Für XRP-Fans gab es in den letzten Tagen gleich mehrere Schlagzeilen, die in der Szene als positives Signal gewertet werden. Ein Krypto-Kommentator sieht vor allem im sogenannten CLARITY Act einen wichtigen Schritt Richtung Rechtssicherheit in den USA. Zusätzlich macht eine weitere Meldung die Runde: Ripple soll näher an eine zentrale Institution im globalen Finanzsystem heranrücken.
CLARITY Act: Warum eine Passage für XRP-Entwickler wichtig sein könnte
Der Krypto-Beobachter „Pumpius“ hebt besonders Abschnitt 604 des CLARITY Act hervor. Darin geht es um den Blockchain Regulatory Certainty Act, der Entwickler von Open-Source-Software schützen soll. Der Kernpunkt: Wer Blockchain-Software veröffentlicht, aber keine Kundengelder kontrolliert, soll demnach nicht als „Money Transmitter“ eingestuft werden.
Das wäre relevant, weil an dieser Einstufung in den USA oft Pflichten hängen, etwa mögliche Registrierungen oder Auflagen durch Behörden wie FinCEN. Pumpius argumentiert, dass damit klarer getrennt wird zwischen „Code schreiben“ und „Geld übertragen“. Auch das Bauen von Self-Custody-Tools oder das Betreiben von Nodes würde nach dieser Lesart nicht automatisch als Geldtransfer gelten.
In der Praxis könnte so etwas den Druck von Entwicklern nehmen, die bislang befürchten, mit ihrer Arbeit rechtlich angreifbar zu werden. Gerade für Ökosysteme wie den XRP Ledger wäre mehr Rechtssicherheit ein Punkt, der neue Projekte und mehr Aktivität anziehen könnte.
Politisch hat sich beim CLARITY Act zuletzt etwas bewegt: Der Gesetzentwurf kam im US-Senat im zuständigen Banking Committee mit 15 zu 9 Stimmen voran. Als nächstes steht die Beratung im gesamten Senat an. Der Kryptomarkt reagierte auf die Nachricht laut Bericht mit einem spürbaren Aufschwung, weil viele Anleger auf mehr regulatorische Klarheit hoffen.

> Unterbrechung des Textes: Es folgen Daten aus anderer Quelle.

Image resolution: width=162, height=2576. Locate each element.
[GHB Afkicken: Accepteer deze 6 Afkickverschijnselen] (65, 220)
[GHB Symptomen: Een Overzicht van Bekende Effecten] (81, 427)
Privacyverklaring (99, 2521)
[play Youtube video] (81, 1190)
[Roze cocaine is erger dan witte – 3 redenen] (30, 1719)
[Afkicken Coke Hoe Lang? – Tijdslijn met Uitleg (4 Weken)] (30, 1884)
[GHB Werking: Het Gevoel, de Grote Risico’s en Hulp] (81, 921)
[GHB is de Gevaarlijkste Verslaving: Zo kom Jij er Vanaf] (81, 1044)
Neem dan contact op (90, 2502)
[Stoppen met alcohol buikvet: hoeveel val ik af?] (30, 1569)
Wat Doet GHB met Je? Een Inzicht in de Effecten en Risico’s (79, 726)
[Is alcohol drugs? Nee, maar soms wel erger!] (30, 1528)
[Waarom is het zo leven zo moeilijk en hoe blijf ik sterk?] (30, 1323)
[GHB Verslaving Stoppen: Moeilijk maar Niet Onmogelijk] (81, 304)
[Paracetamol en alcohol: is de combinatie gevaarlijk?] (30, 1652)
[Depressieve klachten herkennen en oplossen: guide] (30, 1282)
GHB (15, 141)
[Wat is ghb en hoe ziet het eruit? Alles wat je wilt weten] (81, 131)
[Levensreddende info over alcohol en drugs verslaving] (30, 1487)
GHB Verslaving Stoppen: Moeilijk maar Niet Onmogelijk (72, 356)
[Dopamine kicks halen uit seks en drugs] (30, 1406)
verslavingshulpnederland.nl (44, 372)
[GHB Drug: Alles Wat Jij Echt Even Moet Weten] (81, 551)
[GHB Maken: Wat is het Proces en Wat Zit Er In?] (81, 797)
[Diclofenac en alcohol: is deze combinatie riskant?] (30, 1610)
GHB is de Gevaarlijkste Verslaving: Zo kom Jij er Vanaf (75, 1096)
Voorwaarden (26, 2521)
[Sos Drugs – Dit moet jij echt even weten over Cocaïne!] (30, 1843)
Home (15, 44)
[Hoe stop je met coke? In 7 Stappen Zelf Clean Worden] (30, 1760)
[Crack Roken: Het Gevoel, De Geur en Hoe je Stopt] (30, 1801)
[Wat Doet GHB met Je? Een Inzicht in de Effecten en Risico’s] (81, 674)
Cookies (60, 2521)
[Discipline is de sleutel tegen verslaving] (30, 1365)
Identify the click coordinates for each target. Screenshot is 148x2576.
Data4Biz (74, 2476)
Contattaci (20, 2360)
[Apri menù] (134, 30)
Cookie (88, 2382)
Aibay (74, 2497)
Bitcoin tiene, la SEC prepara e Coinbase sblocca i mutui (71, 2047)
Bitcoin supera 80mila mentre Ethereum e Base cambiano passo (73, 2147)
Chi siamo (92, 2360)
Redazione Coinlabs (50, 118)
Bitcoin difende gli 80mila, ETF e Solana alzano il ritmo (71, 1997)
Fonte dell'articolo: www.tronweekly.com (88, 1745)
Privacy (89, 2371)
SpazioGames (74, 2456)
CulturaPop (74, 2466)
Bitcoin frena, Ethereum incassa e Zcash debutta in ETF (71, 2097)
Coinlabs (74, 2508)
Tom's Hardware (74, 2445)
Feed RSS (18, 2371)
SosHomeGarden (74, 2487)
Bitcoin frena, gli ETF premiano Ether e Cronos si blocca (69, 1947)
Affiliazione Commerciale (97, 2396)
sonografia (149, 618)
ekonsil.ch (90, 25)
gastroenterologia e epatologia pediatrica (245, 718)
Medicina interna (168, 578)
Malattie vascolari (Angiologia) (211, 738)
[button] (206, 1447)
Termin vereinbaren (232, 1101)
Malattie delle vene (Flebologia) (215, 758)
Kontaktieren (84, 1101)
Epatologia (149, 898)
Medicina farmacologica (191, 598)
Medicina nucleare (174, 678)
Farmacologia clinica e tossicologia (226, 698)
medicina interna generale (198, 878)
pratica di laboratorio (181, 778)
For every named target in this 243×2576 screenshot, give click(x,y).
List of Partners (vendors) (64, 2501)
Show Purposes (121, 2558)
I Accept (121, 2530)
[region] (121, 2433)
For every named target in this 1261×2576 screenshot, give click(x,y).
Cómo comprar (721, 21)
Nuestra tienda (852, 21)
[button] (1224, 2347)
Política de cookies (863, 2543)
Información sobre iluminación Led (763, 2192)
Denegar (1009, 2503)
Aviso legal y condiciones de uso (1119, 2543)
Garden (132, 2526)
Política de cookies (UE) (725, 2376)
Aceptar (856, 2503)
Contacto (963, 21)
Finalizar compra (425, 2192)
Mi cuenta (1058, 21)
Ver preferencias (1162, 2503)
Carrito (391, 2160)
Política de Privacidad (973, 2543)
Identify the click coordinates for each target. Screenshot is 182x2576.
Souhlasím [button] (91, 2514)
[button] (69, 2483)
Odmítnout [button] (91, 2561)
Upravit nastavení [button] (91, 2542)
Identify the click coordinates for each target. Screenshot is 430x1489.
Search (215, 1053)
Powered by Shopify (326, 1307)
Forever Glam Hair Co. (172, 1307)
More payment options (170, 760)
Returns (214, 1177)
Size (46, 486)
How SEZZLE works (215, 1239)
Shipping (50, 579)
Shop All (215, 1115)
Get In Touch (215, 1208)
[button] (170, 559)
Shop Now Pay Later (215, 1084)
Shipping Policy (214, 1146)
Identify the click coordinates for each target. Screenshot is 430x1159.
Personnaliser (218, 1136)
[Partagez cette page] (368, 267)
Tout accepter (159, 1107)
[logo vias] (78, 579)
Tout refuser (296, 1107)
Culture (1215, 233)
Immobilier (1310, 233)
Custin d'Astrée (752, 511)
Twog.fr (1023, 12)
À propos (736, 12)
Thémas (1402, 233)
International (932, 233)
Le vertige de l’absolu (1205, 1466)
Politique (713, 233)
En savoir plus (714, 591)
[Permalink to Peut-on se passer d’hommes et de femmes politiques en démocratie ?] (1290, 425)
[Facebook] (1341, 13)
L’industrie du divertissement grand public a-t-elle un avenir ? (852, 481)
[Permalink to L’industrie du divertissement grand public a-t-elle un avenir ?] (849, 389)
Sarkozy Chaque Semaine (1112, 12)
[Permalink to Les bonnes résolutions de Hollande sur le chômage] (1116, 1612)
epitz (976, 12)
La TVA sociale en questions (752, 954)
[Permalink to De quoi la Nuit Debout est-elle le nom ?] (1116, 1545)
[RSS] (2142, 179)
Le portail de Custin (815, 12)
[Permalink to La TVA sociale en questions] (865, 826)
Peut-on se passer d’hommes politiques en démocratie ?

Weiteres Gerücht: Ripple und die Nähe zur BIZ
In einem zweiten Beitrag behauptet Pumpius, Ripple habe bei der Bank für Internationalen Zahlungsausgleich (BIZ) an Einfluss gewonnen. Die BIZ gilt als wichtiger Knotenpunkt für Zentralbanken und internationale Finanzpolitik. Als Grundlage nennt er die Aussage eines angeblichen Insiders aus dem Umfeld der Bank of Japan: Ein enger Kollege soll eine einflussreiche Position bei der BIZ übernommen haben, die als „Durchbruch“ für Ripples Technologie interpretiert werde.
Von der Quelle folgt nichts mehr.